* _Exercise brief_
Rewrite every record from the line with "2025年10月 (679, 695)" to the line with "Schrijf je in (147, 1668)", both lines included and requests kept as they are. Raise each coordinate in the answers by 123.

* _Available records_
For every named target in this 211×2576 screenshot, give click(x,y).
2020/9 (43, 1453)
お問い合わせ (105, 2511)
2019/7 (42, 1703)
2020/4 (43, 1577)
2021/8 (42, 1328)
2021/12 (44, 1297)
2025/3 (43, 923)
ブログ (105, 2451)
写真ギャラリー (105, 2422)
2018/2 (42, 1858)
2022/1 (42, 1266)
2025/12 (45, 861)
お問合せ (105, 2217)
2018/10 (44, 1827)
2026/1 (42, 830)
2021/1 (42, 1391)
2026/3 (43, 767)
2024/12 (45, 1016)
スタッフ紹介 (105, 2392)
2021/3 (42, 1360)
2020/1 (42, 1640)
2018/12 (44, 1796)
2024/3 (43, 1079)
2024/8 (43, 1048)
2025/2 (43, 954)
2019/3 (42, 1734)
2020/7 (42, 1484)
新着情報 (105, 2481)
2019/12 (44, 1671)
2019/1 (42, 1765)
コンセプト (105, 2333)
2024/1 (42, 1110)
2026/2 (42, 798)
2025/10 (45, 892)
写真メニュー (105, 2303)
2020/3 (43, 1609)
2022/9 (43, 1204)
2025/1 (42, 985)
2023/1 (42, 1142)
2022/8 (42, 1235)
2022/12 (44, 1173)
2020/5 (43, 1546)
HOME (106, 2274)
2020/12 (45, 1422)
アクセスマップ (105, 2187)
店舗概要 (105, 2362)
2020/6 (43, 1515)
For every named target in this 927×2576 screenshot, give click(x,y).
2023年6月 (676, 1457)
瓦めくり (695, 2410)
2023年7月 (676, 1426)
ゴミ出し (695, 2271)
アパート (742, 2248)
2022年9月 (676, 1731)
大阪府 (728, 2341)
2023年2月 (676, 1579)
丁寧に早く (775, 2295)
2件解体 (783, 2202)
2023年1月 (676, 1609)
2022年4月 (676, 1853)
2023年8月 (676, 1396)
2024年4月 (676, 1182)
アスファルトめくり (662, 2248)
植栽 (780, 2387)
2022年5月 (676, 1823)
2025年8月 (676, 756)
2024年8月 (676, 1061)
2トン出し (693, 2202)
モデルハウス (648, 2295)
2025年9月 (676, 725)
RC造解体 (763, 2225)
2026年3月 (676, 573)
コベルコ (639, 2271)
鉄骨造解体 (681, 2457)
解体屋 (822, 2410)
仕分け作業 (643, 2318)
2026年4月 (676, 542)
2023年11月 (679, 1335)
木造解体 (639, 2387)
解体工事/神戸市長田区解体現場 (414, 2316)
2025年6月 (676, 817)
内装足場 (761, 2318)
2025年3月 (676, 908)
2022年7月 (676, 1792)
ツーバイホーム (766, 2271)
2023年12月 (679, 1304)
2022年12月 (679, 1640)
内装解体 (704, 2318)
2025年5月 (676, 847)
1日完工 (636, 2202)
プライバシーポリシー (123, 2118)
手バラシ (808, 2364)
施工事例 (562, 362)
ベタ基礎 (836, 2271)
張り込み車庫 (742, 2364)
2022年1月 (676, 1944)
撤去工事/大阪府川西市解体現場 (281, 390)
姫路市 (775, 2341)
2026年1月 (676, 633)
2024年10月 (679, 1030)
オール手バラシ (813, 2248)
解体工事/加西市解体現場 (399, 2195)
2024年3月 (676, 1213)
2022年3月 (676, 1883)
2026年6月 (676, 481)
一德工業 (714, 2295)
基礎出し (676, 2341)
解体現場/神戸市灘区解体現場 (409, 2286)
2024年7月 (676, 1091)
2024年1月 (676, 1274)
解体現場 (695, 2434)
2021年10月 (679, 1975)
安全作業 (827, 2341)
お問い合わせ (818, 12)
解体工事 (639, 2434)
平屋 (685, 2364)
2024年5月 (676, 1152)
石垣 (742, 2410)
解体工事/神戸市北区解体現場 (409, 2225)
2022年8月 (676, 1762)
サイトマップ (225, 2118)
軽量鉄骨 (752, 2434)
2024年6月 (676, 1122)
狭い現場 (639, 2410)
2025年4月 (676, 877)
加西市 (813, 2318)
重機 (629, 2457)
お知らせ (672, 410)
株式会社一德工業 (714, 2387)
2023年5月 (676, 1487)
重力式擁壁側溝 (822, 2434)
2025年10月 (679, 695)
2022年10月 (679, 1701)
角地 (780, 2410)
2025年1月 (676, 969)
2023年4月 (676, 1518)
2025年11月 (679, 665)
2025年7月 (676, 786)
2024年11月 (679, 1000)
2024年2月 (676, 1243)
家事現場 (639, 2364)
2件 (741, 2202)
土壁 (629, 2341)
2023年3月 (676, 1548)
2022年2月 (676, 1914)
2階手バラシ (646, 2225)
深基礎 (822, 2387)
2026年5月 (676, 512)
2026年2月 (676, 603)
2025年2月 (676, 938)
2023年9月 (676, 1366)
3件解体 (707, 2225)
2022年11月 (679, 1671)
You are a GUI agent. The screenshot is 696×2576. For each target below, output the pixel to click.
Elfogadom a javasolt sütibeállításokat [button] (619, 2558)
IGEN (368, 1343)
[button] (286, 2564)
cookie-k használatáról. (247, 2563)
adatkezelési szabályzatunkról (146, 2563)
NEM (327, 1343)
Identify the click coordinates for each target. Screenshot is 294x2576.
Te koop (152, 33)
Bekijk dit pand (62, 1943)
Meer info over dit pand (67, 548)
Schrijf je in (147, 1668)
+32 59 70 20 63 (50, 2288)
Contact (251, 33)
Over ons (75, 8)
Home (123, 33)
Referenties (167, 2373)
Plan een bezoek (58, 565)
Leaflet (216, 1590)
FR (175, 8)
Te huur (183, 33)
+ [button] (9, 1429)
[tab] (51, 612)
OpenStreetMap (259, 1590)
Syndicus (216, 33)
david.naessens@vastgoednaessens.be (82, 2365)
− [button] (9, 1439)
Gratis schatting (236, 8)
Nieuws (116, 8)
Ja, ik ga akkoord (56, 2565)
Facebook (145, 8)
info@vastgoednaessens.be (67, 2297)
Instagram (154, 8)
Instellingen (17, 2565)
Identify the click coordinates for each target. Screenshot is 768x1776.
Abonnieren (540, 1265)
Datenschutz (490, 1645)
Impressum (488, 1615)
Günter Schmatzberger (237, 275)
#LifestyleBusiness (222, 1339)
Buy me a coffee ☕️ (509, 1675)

* _Expected output_
2025年10月 (802, 818)
2022年10月 (802, 1824)
角地 (903, 2533)
2025年1月 (799, 1092)
2023年4月 (799, 1641)
2025年11月 (802, 788)
2025年7月 (799, 909)
2024年11月 (802, 1123)
2024年2月 (799, 1366)
家事現場 (762, 2487)
2件 (864, 2325)
土壁 (752, 2464)
2023年3月 (799, 1671)
2022年2月 (799, 2037)
2階手バラシ (769, 2348)
深基礎 (945, 2510)
2026年5月 (799, 635)
2026年2月 (799, 726)
2025年2月 (799, 1061)
2023年9月 (799, 1489)
3件解体 (830, 2348)
2022年11月 (802, 1794)
You are a GUI agent. The screenshot is 696×2576. For each target below, output the pixel to click.
Elfogadom a javasolt sütibeállításokat [button] (742, 2681)
IGEN (491, 1466)
[button] (409, 2687)
cookie-k használatáról. (370, 2686)
adatkezelési szabályzatunkról (269, 2686)
NEM (450, 1466)
Identify the click coordinates for each target. Screenshot is 294x2576.
Te koop (275, 156)
Bekijk dit pand (185, 2066)
Meer info over dit pand (190, 671)
Schrijf je in (270, 1791)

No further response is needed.